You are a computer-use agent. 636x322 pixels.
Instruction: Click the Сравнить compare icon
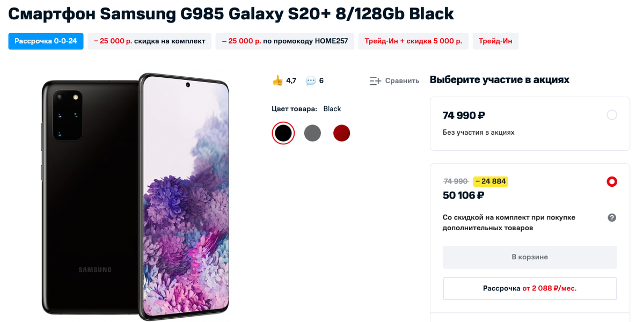click(x=375, y=81)
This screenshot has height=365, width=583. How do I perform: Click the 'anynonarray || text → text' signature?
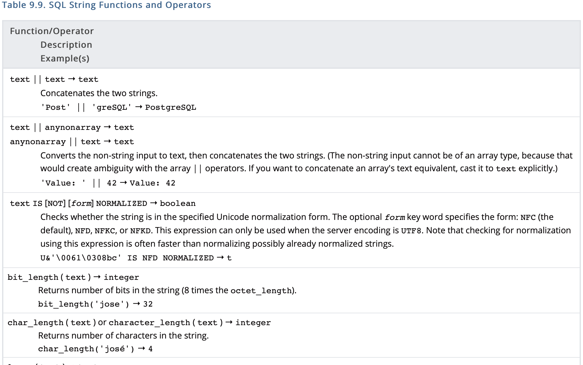coord(72,142)
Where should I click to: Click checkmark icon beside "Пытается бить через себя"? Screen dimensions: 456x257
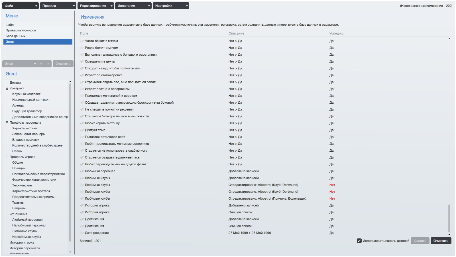point(82,137)
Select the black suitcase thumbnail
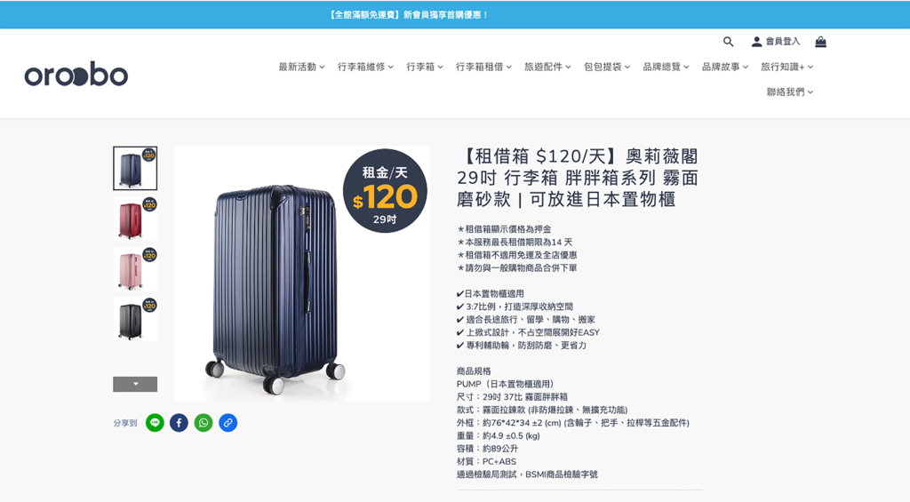The width and height of the screenshot is (910, 502). [x=135, y=320]
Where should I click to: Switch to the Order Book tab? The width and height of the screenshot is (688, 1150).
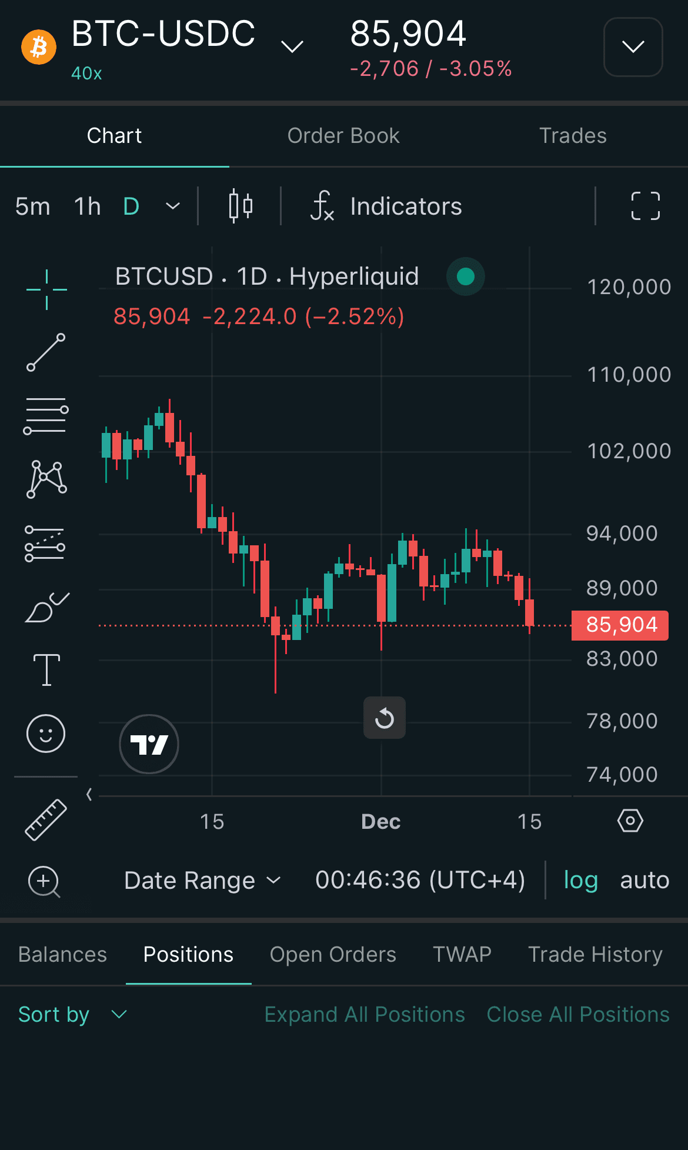pos(343,136)
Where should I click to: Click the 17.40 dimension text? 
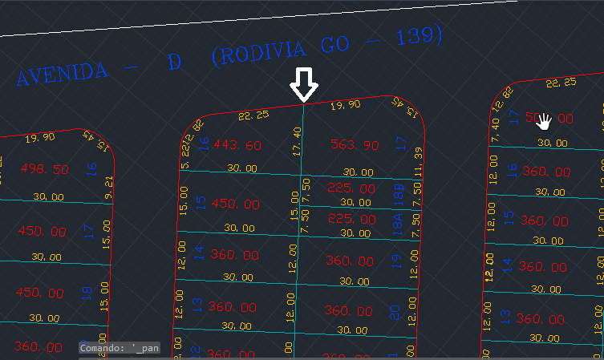pos(298,146)
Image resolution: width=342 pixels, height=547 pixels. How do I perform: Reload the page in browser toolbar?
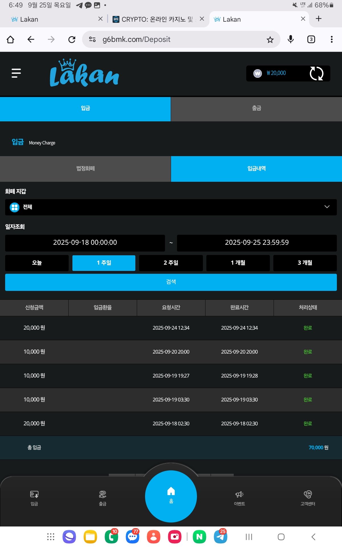pos(72,40)
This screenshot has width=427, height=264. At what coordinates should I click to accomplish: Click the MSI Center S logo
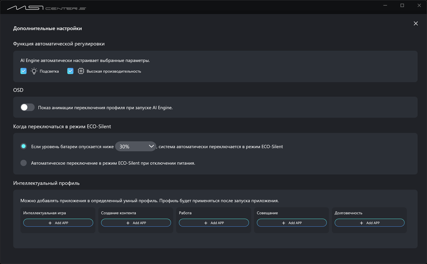[46, 7]
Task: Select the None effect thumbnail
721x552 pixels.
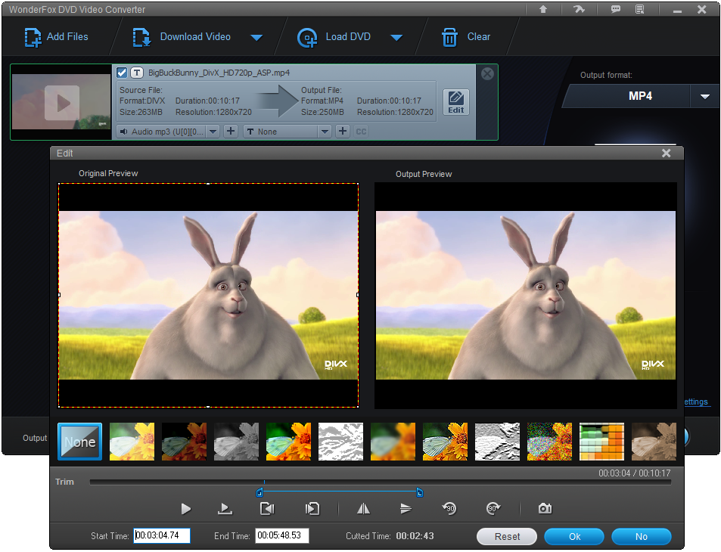Action: coord(79,441)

= = = = = = =

◆ **YOUR INSTRUCTIONS**: Return the data verbatim, leaving out the pictures it holds.

◆ **TASK RESULT**:
You are a computer-use agent. 636x322 pixels.
Instruction: Click the Сравнить compare icon
click(x=375, y=81)
This screenshot has height=365, width=583. How do I perform: Click the 'anynonarray || text → text' signature?
coord(72,142)
Where should I click to: Click checkmark icon beside "Пытается бить через себя"? Screen dimensions: 456x257
point(82,137)
Select the black suitcase thumbnail
The width and height of the screenshot is (910, 502). [x=135, y=320]
Where should I click to: Switch to the Order Book tab? The width and height of the screenshot is (688, 1150).
pos(343,136)
Where should I click to: Click the 17.40 dimension text? 
pos(298,146)
Image resolution: width=342 pixels, height=547 pixels. How do I perform: Reload the page in browser toolbar?
pos(72,40)
This screenshot has width=427, height=264. At what coordinates should I click to accomplish: Click the MSI Center S logo
[46, 7]
Task: Select the None effect thumbnail
721x552 pixels.
Action: coord(79,441)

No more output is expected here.